** Written exercise **
Reproduce every line of the material below verbatim, with no alterations.

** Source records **
★ ★ ★
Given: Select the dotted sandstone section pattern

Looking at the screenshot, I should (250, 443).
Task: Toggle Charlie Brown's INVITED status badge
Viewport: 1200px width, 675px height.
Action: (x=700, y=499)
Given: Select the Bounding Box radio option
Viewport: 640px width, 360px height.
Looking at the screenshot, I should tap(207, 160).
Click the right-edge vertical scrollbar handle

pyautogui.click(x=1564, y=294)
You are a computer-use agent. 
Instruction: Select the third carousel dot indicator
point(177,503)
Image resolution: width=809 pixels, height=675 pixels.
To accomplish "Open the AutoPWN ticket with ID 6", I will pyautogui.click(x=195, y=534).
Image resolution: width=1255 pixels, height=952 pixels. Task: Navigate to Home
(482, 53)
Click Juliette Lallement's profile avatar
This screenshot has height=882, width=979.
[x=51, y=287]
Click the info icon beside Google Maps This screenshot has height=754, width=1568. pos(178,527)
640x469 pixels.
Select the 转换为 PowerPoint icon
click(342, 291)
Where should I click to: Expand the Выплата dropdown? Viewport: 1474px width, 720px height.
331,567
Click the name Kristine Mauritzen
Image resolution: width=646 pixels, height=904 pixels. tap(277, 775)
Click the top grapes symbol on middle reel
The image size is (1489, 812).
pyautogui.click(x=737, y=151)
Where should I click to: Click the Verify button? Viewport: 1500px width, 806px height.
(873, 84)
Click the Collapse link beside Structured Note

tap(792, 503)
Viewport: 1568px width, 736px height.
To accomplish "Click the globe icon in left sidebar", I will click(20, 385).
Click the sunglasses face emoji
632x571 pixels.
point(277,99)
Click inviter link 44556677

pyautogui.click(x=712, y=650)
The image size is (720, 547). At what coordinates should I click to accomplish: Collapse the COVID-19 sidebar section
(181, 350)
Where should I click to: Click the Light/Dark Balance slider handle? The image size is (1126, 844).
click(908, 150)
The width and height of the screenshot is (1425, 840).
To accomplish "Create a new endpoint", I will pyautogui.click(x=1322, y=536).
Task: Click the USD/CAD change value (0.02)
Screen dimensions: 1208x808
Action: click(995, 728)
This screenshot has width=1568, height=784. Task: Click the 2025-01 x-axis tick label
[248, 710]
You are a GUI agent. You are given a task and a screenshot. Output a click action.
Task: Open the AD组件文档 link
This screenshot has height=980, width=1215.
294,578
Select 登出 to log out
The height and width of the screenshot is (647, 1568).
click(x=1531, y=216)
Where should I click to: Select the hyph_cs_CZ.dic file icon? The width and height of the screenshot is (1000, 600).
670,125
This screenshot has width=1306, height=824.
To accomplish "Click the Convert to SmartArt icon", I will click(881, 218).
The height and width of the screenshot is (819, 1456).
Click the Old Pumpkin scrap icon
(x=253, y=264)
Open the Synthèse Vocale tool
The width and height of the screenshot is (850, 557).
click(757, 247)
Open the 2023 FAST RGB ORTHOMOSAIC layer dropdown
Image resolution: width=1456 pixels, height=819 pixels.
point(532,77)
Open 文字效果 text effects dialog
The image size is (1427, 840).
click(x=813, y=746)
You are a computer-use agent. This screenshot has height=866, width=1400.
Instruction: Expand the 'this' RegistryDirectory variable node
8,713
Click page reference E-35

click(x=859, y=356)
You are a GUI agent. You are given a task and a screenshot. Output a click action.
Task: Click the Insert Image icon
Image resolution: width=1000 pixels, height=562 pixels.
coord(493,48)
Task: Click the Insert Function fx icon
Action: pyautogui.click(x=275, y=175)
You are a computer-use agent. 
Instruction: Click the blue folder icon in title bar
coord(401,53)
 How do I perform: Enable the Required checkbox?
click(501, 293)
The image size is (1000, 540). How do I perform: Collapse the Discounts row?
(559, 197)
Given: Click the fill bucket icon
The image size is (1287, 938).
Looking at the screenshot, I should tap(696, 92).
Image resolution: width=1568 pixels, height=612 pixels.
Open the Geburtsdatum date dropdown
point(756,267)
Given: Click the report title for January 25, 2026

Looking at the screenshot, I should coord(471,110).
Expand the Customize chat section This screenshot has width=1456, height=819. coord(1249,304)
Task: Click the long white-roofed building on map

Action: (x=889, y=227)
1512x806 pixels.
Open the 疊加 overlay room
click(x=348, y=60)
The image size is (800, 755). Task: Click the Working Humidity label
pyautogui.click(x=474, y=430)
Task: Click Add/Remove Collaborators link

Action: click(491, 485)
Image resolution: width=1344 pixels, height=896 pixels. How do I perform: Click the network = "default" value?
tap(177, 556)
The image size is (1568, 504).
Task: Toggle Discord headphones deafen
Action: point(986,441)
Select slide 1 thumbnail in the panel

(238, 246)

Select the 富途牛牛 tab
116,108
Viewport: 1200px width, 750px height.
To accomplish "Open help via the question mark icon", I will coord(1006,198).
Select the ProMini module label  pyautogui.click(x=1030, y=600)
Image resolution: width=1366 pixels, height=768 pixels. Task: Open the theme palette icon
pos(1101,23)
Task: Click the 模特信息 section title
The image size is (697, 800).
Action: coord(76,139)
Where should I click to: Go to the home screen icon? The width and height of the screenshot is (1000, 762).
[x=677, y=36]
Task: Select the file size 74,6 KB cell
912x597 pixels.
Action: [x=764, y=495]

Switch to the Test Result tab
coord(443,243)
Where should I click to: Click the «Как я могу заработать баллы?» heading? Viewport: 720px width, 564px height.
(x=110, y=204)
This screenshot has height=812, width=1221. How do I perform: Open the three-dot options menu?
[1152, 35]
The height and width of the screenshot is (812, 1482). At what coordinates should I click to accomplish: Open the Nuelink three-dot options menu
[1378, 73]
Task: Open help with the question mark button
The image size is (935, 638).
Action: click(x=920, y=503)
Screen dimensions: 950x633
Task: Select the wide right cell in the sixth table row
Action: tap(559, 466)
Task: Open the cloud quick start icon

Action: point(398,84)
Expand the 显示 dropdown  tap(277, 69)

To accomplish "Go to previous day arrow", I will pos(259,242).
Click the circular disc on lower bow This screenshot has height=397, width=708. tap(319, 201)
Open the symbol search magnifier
★ ★ ★
** Finished answer **
Given: Select the dotted sandstone section pattern

Looking at the screenshot, I should (250, 443).
Task: Toggle Charlie Brown's INVITED status badge
Viewport: 1200px width, 675px height.
Action: (x=700, y=499)
Given: Select the Bounding Box radio option
Viewport: 640px width, 360px height.
Looking at the screenshot, I should tap(207, 160).
Click the right-edge vertical scrollbar handle

pyautogui.click(x=1564, y=294)
You are a computer-use agent. 
Instruction: Select the third carousel dot indicator
point(177,503)
Image resolution: width=809 pixels, height=675 pixels.
To accomplish "Open the AutoPWN ticket with ID 6", I will pyautogui.click(x=195, y=534).
Image resolution: width=1255 pixels, height=952 pixels. Task: Navigate to Home
(482, 53)
Click Juliette Lallement's profile avatar
This screenshot has height=882, width=979.
[x=51, y=287]
Click the info icon beside Google Maps This screenshot has height=754, width=1568. pos(178,527)
640x469 pixels.
Select the 转换为 PowerPoint icon
click(342, 291)
Where should I click to: Expand the Выплата dropdown? Viewport: 1474px width, 720px height.
331,567
Click the name Kristine Mauritzen
Image resolution: width=646 pixels, height=904 pixels. tap(277, 775)
Click the top grapes symbol on middle reel
The image size is (1489, 812).
pyautogui.click(x=737, y=151)
Where should I click to: Click the Verify button? Viewport: 1500px width, 806px height.
(873, 84)
Click the Collapse link beside Structured Note

tap(792, 503)
Viewport: 1568px width, 736px height.
To accomplish "Click the globe icon in left sidebar", I will click(20, 385).
Click the sunglasses face emoji
632x571 pixels.
point(277,99)
Click inviter link 44556677

pyautogui.click(x=712, y=650)
The image size is (720, 547). At what coordinates should I click to accomplish: Collapse the COVID-19 sidebar section
(181, 350)
Where should I click to: Click the Light/Dark Balance slider handle? The image size is (1126, 844).
click(908, 150)
The width and height of the screenshot is (1425, 840).
To accomplish "Create a new endpoint", I will pyautogui.click(x=1322, y=536).
Task: Click the USD/CAD change value (0.02)
Screen dimensions: 1208x808
Action: click(995, 728)
This screenshot has width=1568, height=784. Task: Click the 2025-01 x-axis tick label
[248, 710]
You are a GUI agent. You are given a task and a screenshot. Output a click action.
Task: Open the AD组件文档 link
This screenshot has height=980, width=1215.
294,578
Select 登出 to log out
The height and width of the screenshot is (647, 1568).
click(x=1531, y=216)
Where should I click to: Select the hyph_cs_CZ.dic file icon? The width and height of the screenshot is (1000, 600).
670,125
This screenshot has width=1306, height=824.
To accomplish "Click the Convert to SmartArt icon", I will click(881, 218).
The height and width of the screenshot is (819, 1456).
Click the Old Pumpkin scrap icon
(x=253, y=264)
Open the Synthèse Vocale tool
The width and height of the screenshot is (850, 557).
click(757, 247)
Open the 2023 FAST RGB ORTHOMOSAIC layer dropdown
Image resolution: width=1456 pixels, height=819 pixels.
point(532,77)
Open 文字效果 text effects dialog
The image size is (1427, 840).
click(x=813, y=746)
You are a computer-use agent. This screenshot has height=866, width=1400.
Instruction: Expand the 'this' RegistryDirectory variable node
8,713
Click page reference E-35

click(x=859, y=356)
You are a GUI agent. You are given a task and a screenshot. Output a click action.
Task: Click the Insert Image icon
Image resolution: width=1000 pixels, height=562 pixels.
coord(493,48)
Task: Click the Insert Function fx icon
Action: pyautogui.click(x=275, y=175)
You are a computer-use agent. 
Instruction: Click the blue folder icon in title bar
coord(401,53)
 How do I perform: Enable the Required checkbox?
click(501, 293)
The image size is (1000, 540). How do I perform: Collapse the Discounts row?
(559, 197)
Given: Click the fill bucket icon
The image size is (1287, 938).
Looking at the screenshot, I should tap(696, 92).
Image resolution: width=1568 pixels, height=612 pixels.
Open the Geburtsdatum date dropdown
point(756,267)
Given: Click the report title for January 25, 2026

Looking at the screenshot, I should coord(471,110).
Expand the Customize chat section This screenshot has width=1456, height=819. coord(1249,304)
Task: Click the long white-roofed building on map

Action: (x=889, y=227)
1512x806 pixels.
Open the 疊加 overlay room
click(x=348, y=60)
The image size is (800, 755). Task: Click the Working Humidity label
pyautogui.click(x=474, y=430)
Task: Click Add/Remove Collaborators link

Action: click(491, 485)
Image resolution: width=1344 pixels, height=896 pixels. How do I perform: Click the network = "default" value?
tap(177, 556)
The image size is (1568, 504).
Task: Toggle Discord headphones deafen
Action: point(986,441)
Select slide 1 thumbnail in the panel

(238, 246)

Select the 富途牛牛 tab
116,108
Viewport: 1200px width, 750px height.
To accomplish "Open help via the question mark icon", I will coord(1006,198).
Select the ProMini module label  pyautogui.click(x=1030, y=600)
Image resolution: width=1366 pixels, height=768 pixels. Task: Open the theme palette icon
pos(1101,23)
Task: Click the 模特信息 section title
The image size is (697, 800).
Action: coord(76,139)
Where should I click to: Go to the home screen icon? The width and height of the screenshot is (1000, 762).
[x=677, y=36]
Task: Select the file size 74,6 KB cell
912x597 pixels.
Action: [x=764, y=495]

Switch to the Test Result tab
coord(443,243)
Where should I click to: Click the «Как я могу заработать баллы?» heading? Viewport: 720px width, 564px height.
(x=110, y=204)
This screenshot has height=812, width=1221. How do I perform: Open the three-dot options menu?
[1152, 35]
The height and width of the screenshot is (812, 1482). At what coordinates should I click to accomplish: Open the Nuelink three-dot options menu
[1378, 73]
Task: Open help with the question mark button
The image size is (935, 638).
Action: click(x=920, y=503)
Screen dimensions: 950x633
Task: Select the wide right cell in the sixth table row
Action: tap(559, 466)
Task: Open the cloud quick start icon

Action: point(398,84)
Expand the 显示 dropdown  tap(277, 69)

To accomplish "Go to previous day arrow", I will pos(259,242).
Click the circular disc on lower bow This screenshot has height=397, width=708. tap(319, 201)
Open the symbol search magnifier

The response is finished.